Additionally, science narratives run the risk of inviting overgeneralization. The paper states that whenever examples are given in stories, audiences tend to believe those examples are typical cases. This becomes a question of accuracy whenever the examples in a narrative are low in representativeness, or generalizability. Science communicators need to carefully consider when specific examples should be used in narratives, as leaving them up to interpretation can lead to inaccuracy.

Should we use narrative at all?

Narrative storytelling accesses a different part of the brain than evidence-based communication, and the argument could be made that using that different pathway is intentionally manipulative. Science communicators need to ask whether narratives are always manipulative, and when, if ever, it is appropriate to manipulate people.

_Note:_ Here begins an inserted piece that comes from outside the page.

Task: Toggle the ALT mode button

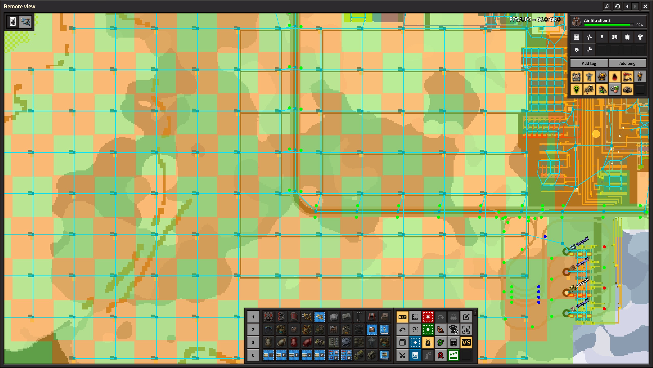Action: pyautogui.click(x=402, y=317)
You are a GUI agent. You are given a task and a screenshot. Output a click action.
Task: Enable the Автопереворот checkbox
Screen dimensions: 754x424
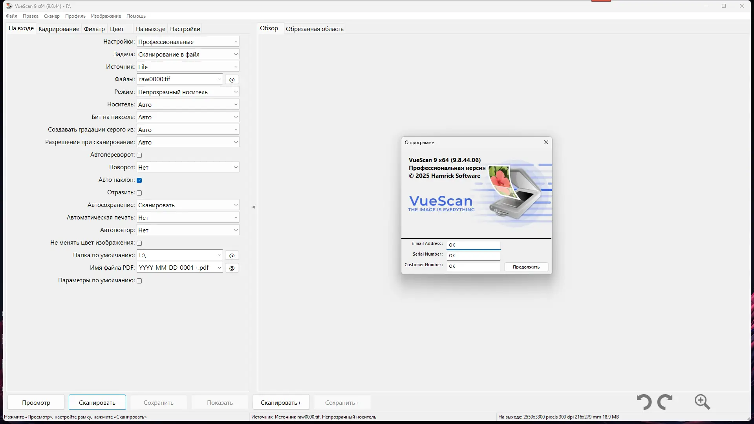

Based on the way the questions are approached, the answers can vary--and the values of those answers can vary as well.

One thing that doesn’t vary is the fact that other communicators will use narrative. Robert Krulwich, an NPR (National Public Radio) science correspondent, once criticized scientists for not developing narratives to counter “the beautiful narratives” creationists used to share their ideas. Not using narrative entirely would leave a powerful communication tool solely in the hands of other communicators, which could put important messages at a disadvantage. Maintaining a balance between engaging in the world of ideas and considering its ethics is important to make the best possible decision.


In the end, the most important part of ethically dissecting narrative is opening the conversation. A science communicator working to persuade communities about the impacts of climate change might find it ethically justifiable to make their ideas as competitive as possible and shape their communication techniques accordingly. Alternatively, a science communicator informing a community about the potential impacts of an experiment in their area might decide that it’s most important to focus on building comprehension and nothing more. This paper doesn’t specifically endorse going one way or the other, but rather encourages science communicators to use these questions to better investigate the way they use stories.